Elizabeth B. Caronna





  • I. Description of the problem.



    • A. Treatment of core symptoms of autism spectrum disorders. Primary care providers are expected to help families make decisions about the management of a child with autism spectrum disorders (ASD). Because the spectrum is wide and includes a range of ability and disability, there is no one management strategy that works for all affected children. There is a growing body of research that supports the use of specific educational interventions as the foundation of therapy for ASD. However, individual children with ASD have variable responses to therapy, and there is regional variation in quality and quantity of available services. As a result, many families utilize a wide variety of therapies, both proven and unproven, in an attempt to treat both the core features of autism (deficits in verbal and nonverbal communication, impairment in social interactions, and restricted interests or repetitive behaviors) and the many associated difficulties commonly seen in children with ASD, such as deficits in sensory processing, sleep disturbance, gastrointestinal complaints, seizures, and anxiety or depression. (See Chapter 26 on Autism Spectrum Disorders and Chapter 24 on Asperger Syndrome in this volume for more information.) Pediatric providers should have a general familiarity with the strengths and limitations of both widely accepted and unconventional treatments for ASD and be able to steer parents toward evidence-based therapies available in the community whenever possible. (See as well Chapter 27 on Complementary and Alternative Medicine in Autism Spectrum Disorders in this volume.)

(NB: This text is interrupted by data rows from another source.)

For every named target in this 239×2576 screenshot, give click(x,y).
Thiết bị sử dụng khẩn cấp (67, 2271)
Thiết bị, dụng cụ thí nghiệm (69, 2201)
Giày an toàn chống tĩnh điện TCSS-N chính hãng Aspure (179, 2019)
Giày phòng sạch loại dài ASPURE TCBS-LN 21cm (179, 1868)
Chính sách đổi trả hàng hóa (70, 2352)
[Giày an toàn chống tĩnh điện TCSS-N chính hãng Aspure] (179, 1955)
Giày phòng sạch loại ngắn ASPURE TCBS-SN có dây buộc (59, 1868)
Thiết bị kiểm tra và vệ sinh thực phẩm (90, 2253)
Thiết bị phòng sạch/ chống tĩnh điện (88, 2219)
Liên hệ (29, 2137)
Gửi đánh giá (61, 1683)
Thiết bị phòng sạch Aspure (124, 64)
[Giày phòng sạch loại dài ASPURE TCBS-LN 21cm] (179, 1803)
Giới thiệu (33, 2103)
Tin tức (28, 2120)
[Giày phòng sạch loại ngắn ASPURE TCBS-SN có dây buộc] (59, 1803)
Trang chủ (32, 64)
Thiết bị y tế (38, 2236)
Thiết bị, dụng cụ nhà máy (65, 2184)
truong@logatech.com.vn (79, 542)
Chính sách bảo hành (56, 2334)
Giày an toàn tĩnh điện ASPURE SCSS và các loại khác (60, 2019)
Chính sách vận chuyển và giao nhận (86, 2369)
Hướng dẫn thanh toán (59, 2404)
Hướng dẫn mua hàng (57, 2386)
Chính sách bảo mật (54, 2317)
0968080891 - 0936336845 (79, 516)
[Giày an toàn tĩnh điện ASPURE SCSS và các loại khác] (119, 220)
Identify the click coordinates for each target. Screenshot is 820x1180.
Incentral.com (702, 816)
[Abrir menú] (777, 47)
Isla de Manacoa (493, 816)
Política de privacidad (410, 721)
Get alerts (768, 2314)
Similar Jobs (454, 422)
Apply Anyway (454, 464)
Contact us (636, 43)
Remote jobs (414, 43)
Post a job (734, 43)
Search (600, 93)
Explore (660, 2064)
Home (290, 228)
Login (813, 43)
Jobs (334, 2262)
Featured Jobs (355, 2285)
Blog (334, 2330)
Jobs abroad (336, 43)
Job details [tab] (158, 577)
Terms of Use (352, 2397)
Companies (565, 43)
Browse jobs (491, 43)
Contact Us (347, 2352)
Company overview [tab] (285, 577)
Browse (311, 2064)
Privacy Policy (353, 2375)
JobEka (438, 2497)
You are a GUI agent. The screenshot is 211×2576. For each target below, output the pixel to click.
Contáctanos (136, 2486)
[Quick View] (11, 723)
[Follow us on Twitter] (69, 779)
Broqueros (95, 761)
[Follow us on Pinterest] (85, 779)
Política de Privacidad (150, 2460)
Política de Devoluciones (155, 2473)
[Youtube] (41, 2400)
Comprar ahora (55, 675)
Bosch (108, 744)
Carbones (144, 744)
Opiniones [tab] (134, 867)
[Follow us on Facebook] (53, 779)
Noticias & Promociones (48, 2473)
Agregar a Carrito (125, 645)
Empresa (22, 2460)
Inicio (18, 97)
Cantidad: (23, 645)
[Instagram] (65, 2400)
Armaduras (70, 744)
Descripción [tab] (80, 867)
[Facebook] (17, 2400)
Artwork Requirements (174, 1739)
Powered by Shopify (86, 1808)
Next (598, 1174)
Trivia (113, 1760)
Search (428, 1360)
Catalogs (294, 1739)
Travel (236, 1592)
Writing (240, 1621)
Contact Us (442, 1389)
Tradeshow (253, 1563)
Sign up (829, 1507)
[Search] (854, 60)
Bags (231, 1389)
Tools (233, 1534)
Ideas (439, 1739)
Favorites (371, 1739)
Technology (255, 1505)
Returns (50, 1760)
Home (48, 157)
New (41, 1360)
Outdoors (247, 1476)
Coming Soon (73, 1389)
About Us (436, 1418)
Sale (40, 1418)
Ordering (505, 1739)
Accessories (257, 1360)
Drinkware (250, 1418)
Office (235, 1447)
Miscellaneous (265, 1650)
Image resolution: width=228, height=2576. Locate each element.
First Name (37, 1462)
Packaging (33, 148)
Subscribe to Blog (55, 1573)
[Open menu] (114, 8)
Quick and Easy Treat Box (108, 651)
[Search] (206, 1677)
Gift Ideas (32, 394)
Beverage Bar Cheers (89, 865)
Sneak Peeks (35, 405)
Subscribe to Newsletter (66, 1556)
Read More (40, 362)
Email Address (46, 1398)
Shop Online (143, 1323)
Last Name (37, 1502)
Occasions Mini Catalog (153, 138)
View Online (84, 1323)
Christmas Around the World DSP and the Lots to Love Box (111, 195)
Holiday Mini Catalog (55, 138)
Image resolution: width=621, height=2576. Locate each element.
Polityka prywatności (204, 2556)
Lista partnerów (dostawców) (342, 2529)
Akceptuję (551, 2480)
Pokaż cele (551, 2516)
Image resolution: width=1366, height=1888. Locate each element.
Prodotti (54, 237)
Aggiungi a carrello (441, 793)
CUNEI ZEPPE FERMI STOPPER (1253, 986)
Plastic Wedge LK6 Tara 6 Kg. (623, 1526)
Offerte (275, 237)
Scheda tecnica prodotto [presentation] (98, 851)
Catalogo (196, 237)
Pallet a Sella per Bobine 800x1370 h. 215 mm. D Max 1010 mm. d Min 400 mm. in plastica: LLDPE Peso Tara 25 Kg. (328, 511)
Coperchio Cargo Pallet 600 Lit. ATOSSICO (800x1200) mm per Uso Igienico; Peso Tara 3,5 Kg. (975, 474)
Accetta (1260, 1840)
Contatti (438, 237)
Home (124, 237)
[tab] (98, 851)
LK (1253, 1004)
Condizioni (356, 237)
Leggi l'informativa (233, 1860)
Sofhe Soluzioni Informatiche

    • B. Medical and psychiatric comorbidities. The primary care provider should be alert to common medical comorbidities in ASD and for signs of medical symptoms that may be obscured by, or difficult to assess because of, the symptoms of ASD. For example, changes in behaviors of children with ASD (such as self-injury or aggression) may be attributed to worsening symptoms of ASD, causing an underlying medical disorder unrelated to ASD (such as gastroesophageal reflux or a dental abscess) to be missed. Challenges of history taking and detailed physical examination in the nonverbal or noncompliant child with ASD may compound this problem. Psychopharmacologic management, although not demonstrated to improve the core deficits in autism, can be helpful in managing some associated symptoms.


  • II. Educational interventions. Intensive educational and behavioral programs have the best track record for improving outcomes of children with autism. As soon as a child is diagnosed with an ASD, immediate enrollment in an intensive educational or behavioral program is indicated. For children younger than 3 years, rapid referral for Early Intervention Services is crucial. Consensus statements from experts from both the educational/psychological and the medical fields recommend that Early Intervention should include active engagement of the child using a structured, consistent approach for a minimum of 25 hours per week, 12 months per year, with as much one-on-one engagement as possible. After the age of 3 years, services are typically provided through the public school system. Family training, in which parents learn to apply the educational and behavioral techniques in use during the school day, is a critical element of any program. Most research has focused on effectiveness of interventions with young children, but these interventions are also the foundation of instruction of older children, teens, and adults with ASD.

    Three main types of educational interventions have been described. Each has unique components as well as components shared with the other two. Which therapy “works” for a child is determined by family preference, regional availability of qualified therapists, and the child’s characteristics. With some children, there must be some “trial and error” before an effective individualized educational program is realized. Although no single therapy can be recommended above all others based on available evidence, it is clear that intensive services provided by skilled therapists with expertise in working with children with ASD are critical for success. The rate of progress depends on both the quality of the therapy provided and on
    the child’s learning style and intellectual level. However, with appropriate instruction, all children with ASD can be expected to make demonstrable progress over time.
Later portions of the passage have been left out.